Francis, in a voice deep as graves: “Not true. We’re not playing that game.”
Francis observed that when Teeter sends him ideas for a new song, “I can hear a lot of different stuff, because it’s very fresh and new to me. So I have to ability slightly restructure stuff. I think it’s a good mix.” Their excitement about each other’s writing seems central to their process.
Films on Song’s lyrics perch on the edge between the impossible and the everyday.
“Gnome” works in the genre of the suburban gothic, where everybody’s so invested in their performance of the American dream that they ignore the horrors under its surface. It’s a genre well-explored in comics, film, and fiction, but I don’t know of many people who are telling these kinds of stories in song. The horror discovered here is that the neighbors would let you be eaten by gnomes before they’d look away from their baseball game.
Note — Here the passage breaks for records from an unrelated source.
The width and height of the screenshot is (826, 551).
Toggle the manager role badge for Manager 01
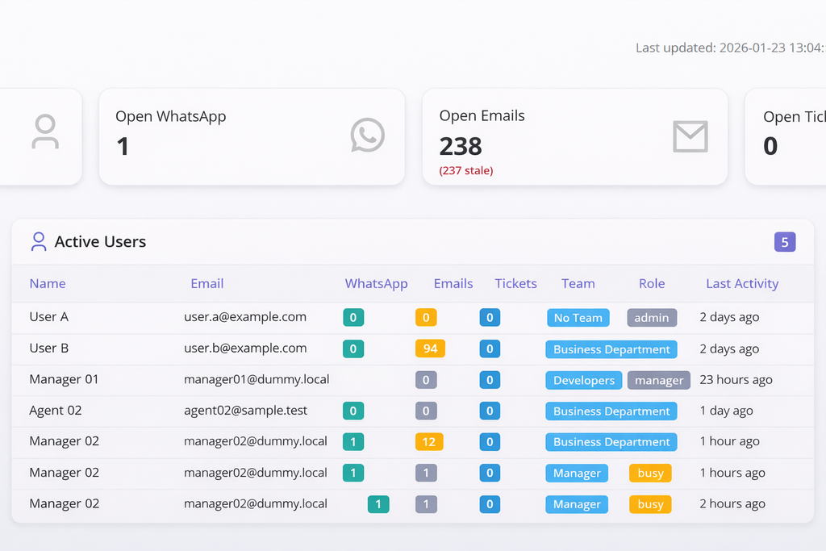658,380
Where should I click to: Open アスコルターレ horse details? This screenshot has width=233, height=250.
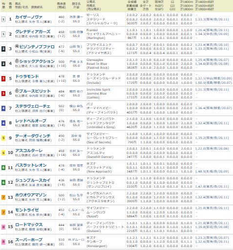pyautogui.click(x=29, y=151)
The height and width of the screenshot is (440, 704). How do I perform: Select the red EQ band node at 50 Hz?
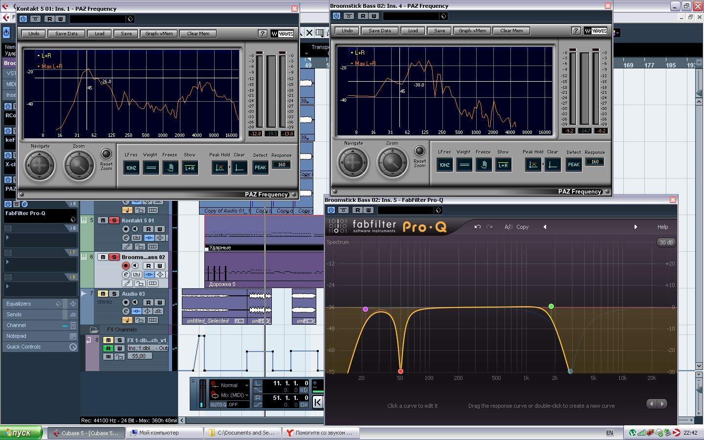tap(400, 372)
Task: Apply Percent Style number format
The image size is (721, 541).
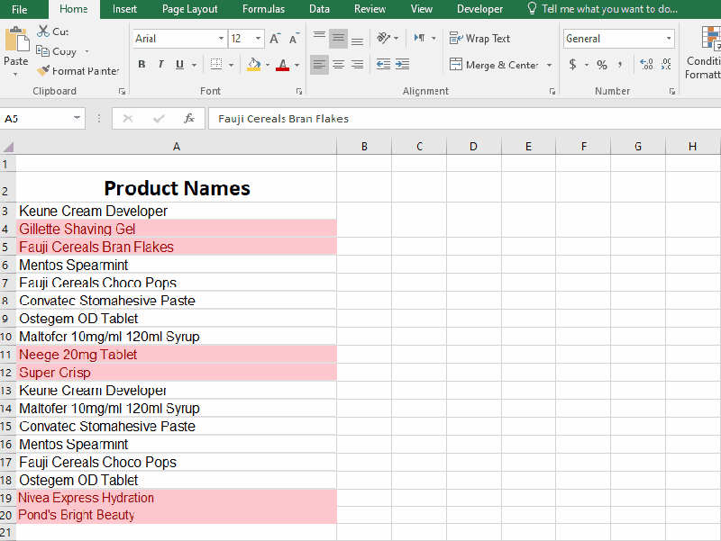Action: (601, 63)
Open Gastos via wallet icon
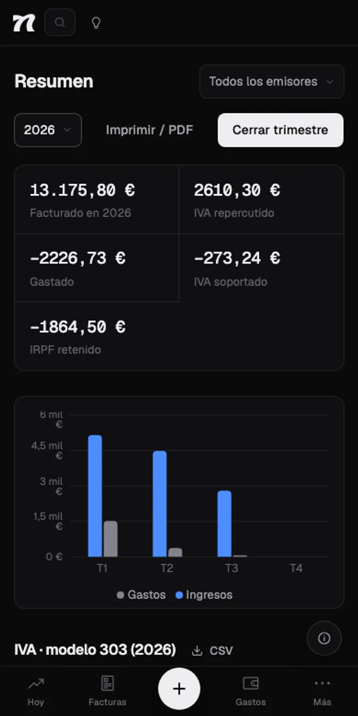The height and width of the screenshot is (716, 358). pos(251,683)
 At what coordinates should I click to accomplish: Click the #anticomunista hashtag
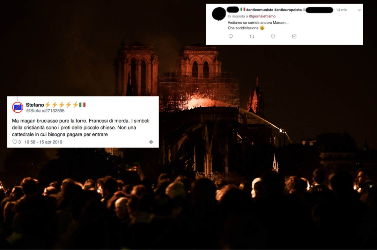[260, 10]
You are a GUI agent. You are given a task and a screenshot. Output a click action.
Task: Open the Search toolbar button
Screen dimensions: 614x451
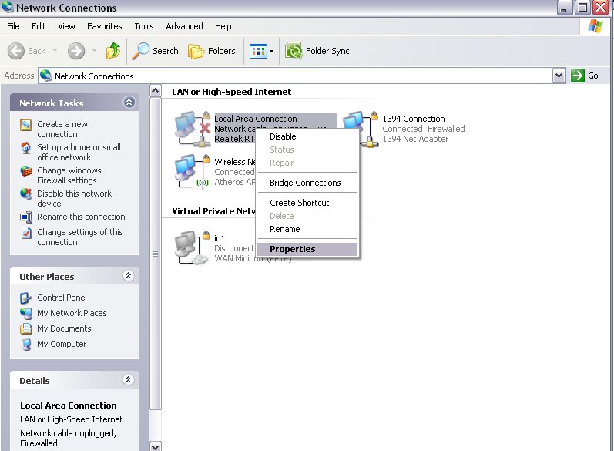click(x=155, y=51)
The lyrics build up to the couplet, “They want to tell you that you really should, should, should / They want to eat you, you’ve been looking good, good, good.” Thick on the ground of this world are people eager to tell you what you really should do. The realism of the first statement prompts the listener to question which side of the line the second one belongs to. Who’s hungry, the gnomes or the neighbors? Whose praise is a kind of devouring?
Erin O’Hare’s bass provides a sense of shifting shadows in which small, malevolent figures might lurk. Carolyn Duren’s keyboard tones seem like intruders from a more mystical dimension. Max Bollinger’s drumming gives the song a sunny, inexorable momentum – he’s the voice of everyone in town who says, “Gnomes? They’re just lawn ornaments, they don’t eat people. Calm down, and get that blood away from me.”
I told the Teeter/McKee songwriting team that I like the way their songs leave space for my own imagination to go to work. Flashes of scene, flashes of action, dialogue without explanation. The writing doesn’t tell me everything that happens, or why.
“Leaves some gaps in the story,” Francis said.
“Like a dream,” I suggested.
“Or hopefully like a convoluted film of sorts,” Teeter ventured.
“Gnome” is out now.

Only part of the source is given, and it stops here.